- Date: 17–23 August
- Edition: 14th
- Surface: Clay
- Location: Todi, Italy

Champions

Singles
- Yannick Hanfmann

Doubles
- Ariel Behar / Andrey Golubev
| Internazionali di Tennis Città di Todi |

= 2020 Internazionali di Tennis Città di Todi =

The 2020 Internazionali di Tennis Città di Todi was a professional tennis tournament played on clay courts. It was the 14th edition of the tournament which was part of the 2020 ATP Challenger Tour. It took place in Todi, Italy between 17 and 23 August 2020.

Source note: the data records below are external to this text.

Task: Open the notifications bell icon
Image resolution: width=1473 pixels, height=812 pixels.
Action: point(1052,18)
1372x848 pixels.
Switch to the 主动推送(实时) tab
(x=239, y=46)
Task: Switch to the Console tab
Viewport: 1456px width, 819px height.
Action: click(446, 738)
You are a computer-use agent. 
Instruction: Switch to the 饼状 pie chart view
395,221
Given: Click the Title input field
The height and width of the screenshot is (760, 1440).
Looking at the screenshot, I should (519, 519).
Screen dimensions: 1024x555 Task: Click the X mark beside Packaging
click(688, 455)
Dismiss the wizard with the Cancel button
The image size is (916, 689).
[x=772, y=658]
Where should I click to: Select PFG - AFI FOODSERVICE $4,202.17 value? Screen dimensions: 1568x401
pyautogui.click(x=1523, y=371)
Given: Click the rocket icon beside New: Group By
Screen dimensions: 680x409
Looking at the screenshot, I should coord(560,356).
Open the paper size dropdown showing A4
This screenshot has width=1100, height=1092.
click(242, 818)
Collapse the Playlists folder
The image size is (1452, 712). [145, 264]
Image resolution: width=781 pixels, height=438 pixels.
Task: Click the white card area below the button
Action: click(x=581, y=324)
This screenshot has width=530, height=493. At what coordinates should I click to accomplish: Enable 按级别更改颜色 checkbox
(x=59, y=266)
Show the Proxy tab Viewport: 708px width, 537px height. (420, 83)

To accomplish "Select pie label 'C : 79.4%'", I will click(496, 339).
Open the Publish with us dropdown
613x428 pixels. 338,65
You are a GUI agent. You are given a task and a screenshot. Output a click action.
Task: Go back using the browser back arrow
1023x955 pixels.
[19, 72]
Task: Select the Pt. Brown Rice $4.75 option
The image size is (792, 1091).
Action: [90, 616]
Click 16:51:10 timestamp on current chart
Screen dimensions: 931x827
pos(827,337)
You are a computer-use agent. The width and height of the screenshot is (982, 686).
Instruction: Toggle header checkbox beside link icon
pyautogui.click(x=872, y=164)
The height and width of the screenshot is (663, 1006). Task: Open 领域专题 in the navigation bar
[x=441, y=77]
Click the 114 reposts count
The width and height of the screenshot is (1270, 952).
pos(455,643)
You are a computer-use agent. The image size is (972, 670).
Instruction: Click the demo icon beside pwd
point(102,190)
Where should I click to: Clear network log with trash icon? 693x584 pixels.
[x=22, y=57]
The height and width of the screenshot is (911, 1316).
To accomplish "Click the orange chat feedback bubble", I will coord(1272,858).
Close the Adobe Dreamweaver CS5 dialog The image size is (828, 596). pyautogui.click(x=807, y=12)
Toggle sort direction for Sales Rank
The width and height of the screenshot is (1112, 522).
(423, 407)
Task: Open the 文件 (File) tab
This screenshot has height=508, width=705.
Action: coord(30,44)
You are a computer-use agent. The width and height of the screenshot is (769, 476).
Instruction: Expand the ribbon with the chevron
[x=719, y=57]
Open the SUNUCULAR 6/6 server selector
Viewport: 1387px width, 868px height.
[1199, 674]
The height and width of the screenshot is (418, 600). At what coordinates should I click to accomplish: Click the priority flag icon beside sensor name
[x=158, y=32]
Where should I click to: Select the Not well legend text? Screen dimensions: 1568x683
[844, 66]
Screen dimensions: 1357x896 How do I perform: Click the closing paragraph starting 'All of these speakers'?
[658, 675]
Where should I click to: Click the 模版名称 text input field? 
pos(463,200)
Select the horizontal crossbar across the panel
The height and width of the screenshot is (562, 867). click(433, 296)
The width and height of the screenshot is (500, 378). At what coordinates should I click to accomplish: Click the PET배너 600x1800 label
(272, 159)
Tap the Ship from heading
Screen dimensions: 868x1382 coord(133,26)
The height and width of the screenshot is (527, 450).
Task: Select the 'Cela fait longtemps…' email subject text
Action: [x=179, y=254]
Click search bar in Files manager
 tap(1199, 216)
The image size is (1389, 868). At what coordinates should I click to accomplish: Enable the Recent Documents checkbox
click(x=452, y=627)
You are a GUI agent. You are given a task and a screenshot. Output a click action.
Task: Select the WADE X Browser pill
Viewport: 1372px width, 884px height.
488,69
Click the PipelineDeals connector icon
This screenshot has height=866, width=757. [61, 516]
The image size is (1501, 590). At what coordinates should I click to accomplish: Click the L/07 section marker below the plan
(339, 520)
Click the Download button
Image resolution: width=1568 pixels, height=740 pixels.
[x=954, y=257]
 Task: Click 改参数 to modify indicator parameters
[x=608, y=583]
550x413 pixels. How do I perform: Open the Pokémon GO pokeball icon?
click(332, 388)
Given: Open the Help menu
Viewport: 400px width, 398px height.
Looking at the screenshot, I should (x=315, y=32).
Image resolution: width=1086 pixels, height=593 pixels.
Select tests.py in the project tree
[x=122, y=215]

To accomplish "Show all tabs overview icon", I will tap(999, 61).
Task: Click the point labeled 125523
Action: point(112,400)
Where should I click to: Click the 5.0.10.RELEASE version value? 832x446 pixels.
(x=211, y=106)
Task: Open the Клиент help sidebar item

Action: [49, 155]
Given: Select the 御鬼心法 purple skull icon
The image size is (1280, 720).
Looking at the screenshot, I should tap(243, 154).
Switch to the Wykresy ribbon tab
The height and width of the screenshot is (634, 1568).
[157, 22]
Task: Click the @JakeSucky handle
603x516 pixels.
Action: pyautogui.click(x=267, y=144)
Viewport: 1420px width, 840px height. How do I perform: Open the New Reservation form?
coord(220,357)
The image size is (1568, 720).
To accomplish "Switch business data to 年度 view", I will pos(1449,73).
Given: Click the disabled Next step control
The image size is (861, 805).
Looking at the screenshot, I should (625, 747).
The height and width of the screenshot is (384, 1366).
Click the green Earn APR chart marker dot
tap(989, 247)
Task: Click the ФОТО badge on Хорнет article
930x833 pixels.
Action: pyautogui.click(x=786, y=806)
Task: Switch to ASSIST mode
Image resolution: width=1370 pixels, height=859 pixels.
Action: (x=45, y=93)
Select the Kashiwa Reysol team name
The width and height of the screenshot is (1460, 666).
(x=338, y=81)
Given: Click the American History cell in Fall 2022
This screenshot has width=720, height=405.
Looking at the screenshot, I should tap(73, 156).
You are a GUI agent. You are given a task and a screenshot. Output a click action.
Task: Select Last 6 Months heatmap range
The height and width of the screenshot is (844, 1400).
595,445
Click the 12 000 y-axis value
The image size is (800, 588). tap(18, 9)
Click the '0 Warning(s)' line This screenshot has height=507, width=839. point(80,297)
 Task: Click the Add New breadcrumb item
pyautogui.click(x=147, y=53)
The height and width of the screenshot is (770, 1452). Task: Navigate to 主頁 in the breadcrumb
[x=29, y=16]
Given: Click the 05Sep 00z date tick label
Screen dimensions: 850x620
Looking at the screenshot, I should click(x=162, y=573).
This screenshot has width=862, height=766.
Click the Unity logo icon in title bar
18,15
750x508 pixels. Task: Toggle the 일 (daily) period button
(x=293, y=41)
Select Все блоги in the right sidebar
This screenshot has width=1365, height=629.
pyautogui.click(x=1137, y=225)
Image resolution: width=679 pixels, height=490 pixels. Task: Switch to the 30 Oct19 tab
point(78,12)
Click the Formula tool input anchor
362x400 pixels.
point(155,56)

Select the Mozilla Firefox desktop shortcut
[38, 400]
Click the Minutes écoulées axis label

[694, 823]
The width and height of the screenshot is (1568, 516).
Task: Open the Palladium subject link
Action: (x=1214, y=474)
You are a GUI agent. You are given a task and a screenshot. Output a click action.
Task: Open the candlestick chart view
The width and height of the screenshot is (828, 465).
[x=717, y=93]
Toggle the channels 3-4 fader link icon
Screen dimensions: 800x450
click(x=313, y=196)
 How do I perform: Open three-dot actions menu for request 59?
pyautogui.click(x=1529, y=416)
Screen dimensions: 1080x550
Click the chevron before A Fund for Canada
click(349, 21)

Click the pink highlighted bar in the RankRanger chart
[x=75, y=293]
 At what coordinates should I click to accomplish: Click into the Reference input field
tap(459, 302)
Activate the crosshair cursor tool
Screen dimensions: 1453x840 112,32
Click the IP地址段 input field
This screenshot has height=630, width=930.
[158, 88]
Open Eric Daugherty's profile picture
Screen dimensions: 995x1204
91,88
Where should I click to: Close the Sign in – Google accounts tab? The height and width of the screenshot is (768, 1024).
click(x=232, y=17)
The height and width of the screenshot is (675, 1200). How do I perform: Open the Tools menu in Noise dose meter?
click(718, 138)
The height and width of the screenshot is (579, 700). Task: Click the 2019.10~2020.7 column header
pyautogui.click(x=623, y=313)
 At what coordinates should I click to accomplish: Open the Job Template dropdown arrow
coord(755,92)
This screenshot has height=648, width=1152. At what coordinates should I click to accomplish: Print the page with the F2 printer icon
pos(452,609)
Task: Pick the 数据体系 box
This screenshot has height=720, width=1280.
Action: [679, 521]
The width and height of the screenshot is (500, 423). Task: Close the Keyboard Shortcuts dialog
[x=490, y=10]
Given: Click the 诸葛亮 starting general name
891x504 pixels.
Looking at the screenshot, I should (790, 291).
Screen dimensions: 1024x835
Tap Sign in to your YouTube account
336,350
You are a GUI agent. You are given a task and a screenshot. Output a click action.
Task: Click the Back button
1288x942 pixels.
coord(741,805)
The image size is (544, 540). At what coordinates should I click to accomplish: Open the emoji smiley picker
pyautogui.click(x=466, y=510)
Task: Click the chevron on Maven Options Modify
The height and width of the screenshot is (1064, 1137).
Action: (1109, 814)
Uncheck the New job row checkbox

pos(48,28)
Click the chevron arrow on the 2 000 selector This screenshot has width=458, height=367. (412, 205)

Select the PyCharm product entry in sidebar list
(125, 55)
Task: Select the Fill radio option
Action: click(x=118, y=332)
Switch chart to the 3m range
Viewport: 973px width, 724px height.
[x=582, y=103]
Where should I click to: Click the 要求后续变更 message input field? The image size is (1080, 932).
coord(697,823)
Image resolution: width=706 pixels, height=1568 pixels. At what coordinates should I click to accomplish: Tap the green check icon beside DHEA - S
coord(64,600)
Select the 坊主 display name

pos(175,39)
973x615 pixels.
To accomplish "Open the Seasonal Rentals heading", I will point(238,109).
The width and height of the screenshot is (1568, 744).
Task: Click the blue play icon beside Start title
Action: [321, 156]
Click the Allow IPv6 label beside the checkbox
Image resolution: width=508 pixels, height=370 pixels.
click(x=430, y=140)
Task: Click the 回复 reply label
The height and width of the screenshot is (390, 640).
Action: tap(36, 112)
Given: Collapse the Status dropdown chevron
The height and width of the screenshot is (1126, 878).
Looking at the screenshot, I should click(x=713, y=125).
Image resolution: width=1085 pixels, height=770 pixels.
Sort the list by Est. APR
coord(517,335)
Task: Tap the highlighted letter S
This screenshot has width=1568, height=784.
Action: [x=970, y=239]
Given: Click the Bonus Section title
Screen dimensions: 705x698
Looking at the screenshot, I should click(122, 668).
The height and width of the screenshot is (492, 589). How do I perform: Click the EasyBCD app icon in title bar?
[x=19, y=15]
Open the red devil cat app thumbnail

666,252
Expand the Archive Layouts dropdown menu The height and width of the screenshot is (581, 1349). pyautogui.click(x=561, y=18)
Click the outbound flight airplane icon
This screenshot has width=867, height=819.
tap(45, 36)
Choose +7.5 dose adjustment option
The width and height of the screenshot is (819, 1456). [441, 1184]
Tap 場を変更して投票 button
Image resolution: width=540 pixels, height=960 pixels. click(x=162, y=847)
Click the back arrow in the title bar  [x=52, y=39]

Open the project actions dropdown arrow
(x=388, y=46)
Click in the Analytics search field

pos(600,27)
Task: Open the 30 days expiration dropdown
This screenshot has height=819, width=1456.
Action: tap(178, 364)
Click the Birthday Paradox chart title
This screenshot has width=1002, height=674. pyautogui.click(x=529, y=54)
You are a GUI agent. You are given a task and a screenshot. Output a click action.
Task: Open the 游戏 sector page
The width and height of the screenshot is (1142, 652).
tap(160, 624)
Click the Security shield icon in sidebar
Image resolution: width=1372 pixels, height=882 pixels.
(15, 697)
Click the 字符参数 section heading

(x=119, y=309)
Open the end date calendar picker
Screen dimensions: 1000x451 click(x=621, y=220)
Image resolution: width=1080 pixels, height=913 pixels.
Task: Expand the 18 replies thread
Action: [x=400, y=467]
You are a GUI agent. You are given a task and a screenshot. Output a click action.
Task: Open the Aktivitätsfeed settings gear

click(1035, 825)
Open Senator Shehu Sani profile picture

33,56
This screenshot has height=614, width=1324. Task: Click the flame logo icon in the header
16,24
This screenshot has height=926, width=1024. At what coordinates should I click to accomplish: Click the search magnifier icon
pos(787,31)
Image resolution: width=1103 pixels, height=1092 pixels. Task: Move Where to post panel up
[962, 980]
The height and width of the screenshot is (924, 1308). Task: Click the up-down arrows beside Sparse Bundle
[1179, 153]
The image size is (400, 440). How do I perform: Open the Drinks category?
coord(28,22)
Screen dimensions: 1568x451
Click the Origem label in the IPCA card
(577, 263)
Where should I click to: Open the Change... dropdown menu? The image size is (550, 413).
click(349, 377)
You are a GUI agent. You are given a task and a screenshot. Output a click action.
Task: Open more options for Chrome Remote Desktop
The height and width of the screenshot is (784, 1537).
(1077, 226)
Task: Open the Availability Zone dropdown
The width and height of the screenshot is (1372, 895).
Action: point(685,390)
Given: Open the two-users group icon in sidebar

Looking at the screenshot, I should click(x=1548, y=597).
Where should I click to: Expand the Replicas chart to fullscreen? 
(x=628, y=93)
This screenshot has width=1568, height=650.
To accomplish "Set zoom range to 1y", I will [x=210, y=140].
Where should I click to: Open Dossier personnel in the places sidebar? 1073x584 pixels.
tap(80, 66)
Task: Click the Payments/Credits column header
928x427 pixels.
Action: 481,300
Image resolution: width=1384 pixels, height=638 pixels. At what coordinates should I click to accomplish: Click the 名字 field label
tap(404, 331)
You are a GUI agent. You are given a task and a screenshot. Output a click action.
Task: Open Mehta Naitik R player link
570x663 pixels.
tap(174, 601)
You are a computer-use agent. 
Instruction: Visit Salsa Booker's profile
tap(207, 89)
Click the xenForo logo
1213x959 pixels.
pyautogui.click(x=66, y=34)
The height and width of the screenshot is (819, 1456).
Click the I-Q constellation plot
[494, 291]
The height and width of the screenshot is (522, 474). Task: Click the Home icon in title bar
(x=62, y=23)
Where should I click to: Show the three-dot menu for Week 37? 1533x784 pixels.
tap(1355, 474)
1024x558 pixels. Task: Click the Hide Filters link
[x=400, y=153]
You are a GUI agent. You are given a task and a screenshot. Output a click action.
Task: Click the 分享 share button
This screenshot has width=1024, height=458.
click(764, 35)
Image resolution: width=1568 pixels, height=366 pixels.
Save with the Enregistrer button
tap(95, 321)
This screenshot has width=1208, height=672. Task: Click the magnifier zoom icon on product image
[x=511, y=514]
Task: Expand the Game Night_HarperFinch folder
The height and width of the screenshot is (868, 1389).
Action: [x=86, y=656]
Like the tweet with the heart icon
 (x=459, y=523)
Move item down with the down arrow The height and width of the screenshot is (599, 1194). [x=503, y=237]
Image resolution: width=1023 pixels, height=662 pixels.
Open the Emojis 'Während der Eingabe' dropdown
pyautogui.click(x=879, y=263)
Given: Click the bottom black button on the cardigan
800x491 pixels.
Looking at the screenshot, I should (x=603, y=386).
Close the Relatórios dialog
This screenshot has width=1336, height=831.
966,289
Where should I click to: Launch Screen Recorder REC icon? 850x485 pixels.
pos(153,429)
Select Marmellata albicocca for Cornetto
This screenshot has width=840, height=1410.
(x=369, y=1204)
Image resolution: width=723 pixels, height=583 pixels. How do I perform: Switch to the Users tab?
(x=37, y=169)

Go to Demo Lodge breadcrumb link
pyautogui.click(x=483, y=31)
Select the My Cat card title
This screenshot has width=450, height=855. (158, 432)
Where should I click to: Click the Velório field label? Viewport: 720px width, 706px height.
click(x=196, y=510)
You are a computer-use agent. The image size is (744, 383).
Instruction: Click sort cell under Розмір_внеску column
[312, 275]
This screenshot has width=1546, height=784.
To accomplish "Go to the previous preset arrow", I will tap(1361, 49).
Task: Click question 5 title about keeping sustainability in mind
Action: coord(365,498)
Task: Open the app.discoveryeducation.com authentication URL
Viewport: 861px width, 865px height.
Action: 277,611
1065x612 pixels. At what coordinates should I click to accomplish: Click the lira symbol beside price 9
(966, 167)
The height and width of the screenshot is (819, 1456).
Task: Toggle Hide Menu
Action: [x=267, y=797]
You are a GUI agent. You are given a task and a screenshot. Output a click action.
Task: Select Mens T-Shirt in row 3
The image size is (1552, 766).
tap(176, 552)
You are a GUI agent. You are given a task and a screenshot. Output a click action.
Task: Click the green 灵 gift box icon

==Singles main-draw entrants==

===Seeds===

| Country | Player | Rank^{1} | Seed |
|---|---|---|---|
| ESP | Roberto Carballés Baena | 99 | 1 |
| ITA | Marco Cecchinato | 113 | 2 |
| ITA | Federico Gaio | 130 | 3 |
| GER | Cedrik-Marcel Stebe | 133 | 4 |
| ARG | Facundo Bagnis | 134 | 5 |
| FRA | Antoine Hoang | 136 | 6 |
| GER | Yannick Hanfmann | 143 | 7 |
| ITA | Lorenzo Giustino | 153 | 8 |

- ^{1} Rankings are as of 16 March 2020.

===Other entrants===
The following players received wildcards into the singles main draw:
- ITA Francesco Forti
- ITA Lorenzo Musetti
- ITA Giulio Zeppieri

The following players received entry from the qualifying draw:
- ESP Carlos Alcaraz
- ITA Andrea Arnaboldi
- CRO Viktor Galović
- ITA Andrea Vavassori

==Champions==

===Singles===

- GER Yannick Hanfmann def. ESP Bernabé Zapata Miralles 6–3, 6–3.

===Doubles===

- URU Ariel Behar / KAZ Andrey Golubev def. FRA Elliot Benchetrit / FRA Hugo Gaston 6–4, 6–2.